Tuesday, 29 October 2013

Cult Escapology

Here's a link to an interesting article on the science, research and technology news website phys.org.

Quote: "Sociologists have known for a long time that groups tend to come together when they face adversity," said social psychologist Stephen Benard, assistant professor in the Department of Sociology at IU Bloomington. "What our research highlights is that there is a downside to our tendency to stick together when things are tough—powerful group members can exploit that tendency to distract us from competing with them."

Of course, one can't help but notice that a lot of this is going on in religious cults and creationist groups - the charisma and persuasiveness of the leaders (figures like Ken Ham who make accusations of heresy, and threaten Hell and Hamnation to defectors) engenders pliant, lionising and sycophantic behavioural tendencies in the flock, and in doing so it suffocates their enthusiasm to be critical or to put forward competing ideas.
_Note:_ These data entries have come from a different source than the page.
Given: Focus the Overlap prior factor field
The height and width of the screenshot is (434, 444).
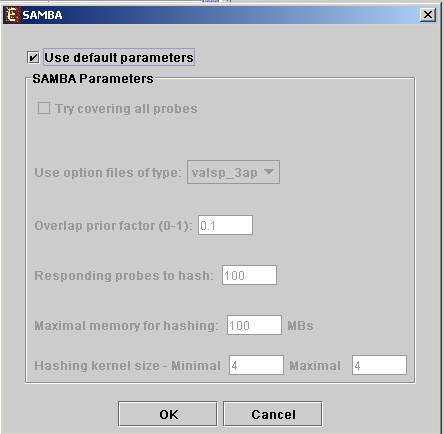Looking at the screenshot, I should (x=225, y=225).
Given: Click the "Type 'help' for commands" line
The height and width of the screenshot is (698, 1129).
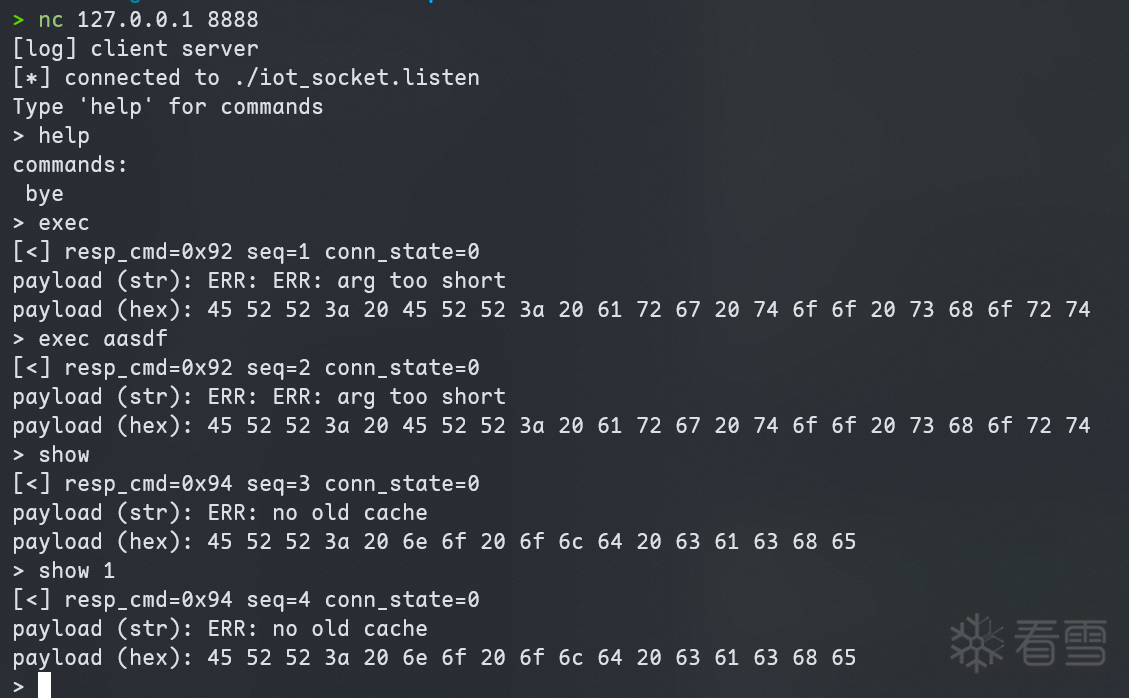Looking at the screenshot, I should click(168, 106).
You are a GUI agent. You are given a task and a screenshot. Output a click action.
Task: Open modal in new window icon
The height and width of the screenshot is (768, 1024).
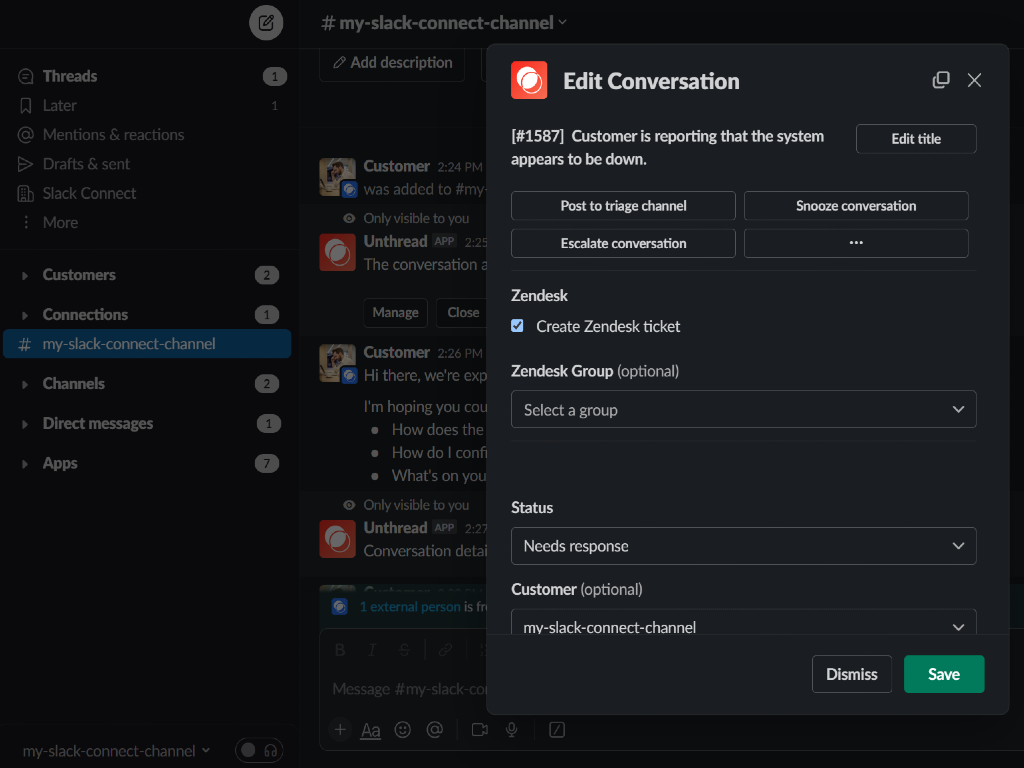tap(941, 80)
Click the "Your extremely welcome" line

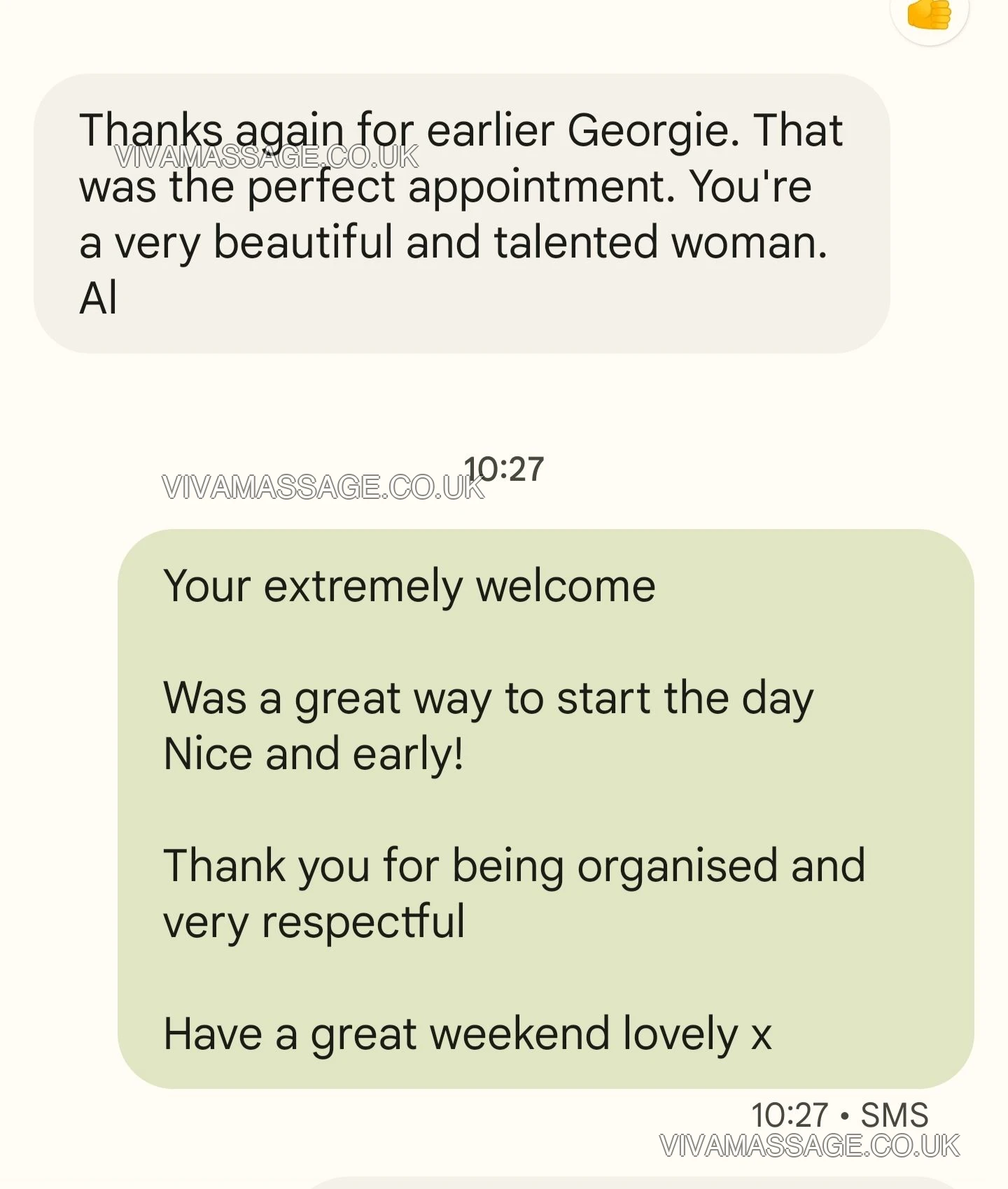(x=410, y=586)
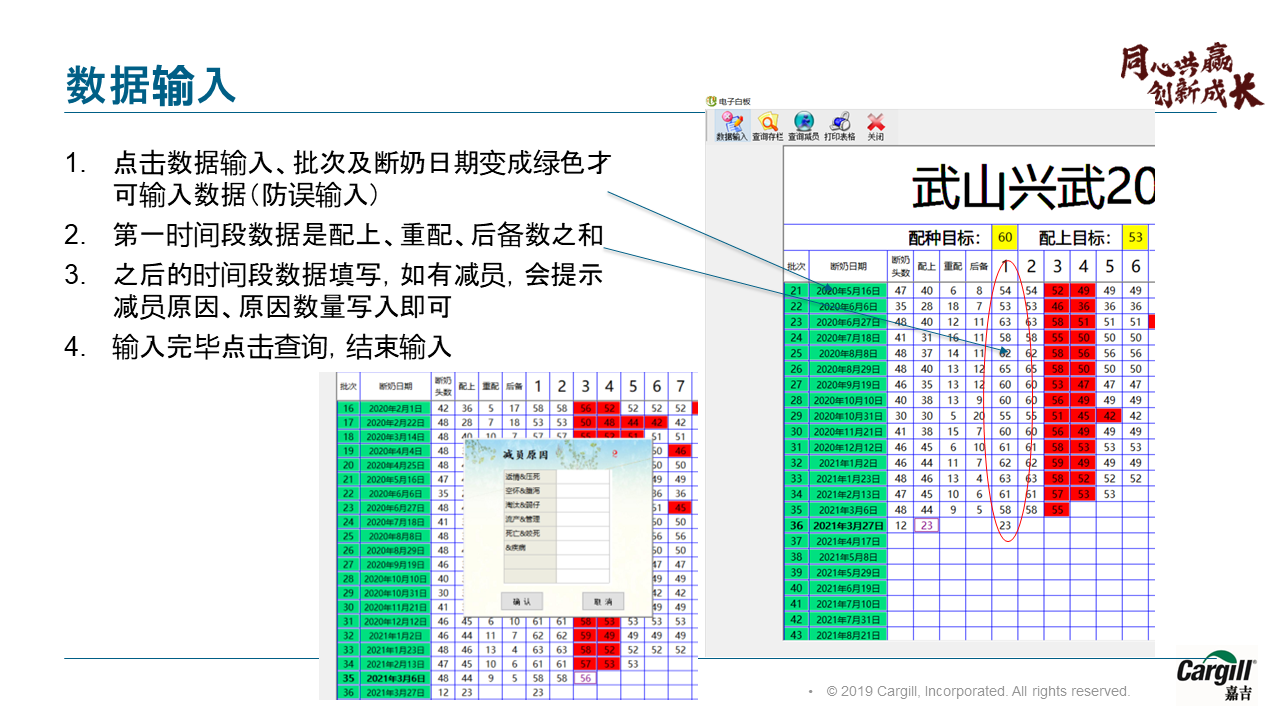
Task: Click the red X 关闭 icon
Action: pyautogui.click(x=876, y=126)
It is likely that the kind of phenomenon described in the article is the same kind of emotional mechanism that turns people into Hamnation-fearing chattel who've been divested of valuable intellectual, critical and emotional resources.

The kind of manipulation and misinformation of which the likes of Ken Ham are purveyors is incompatible with the intellectual, critical and emotional progression to which a great many humans are dedicated. The more that can be done to expose, counter and challenge these Ham-fisted dogmas, the more we will do to help those ensnared by that way of life to find a way out.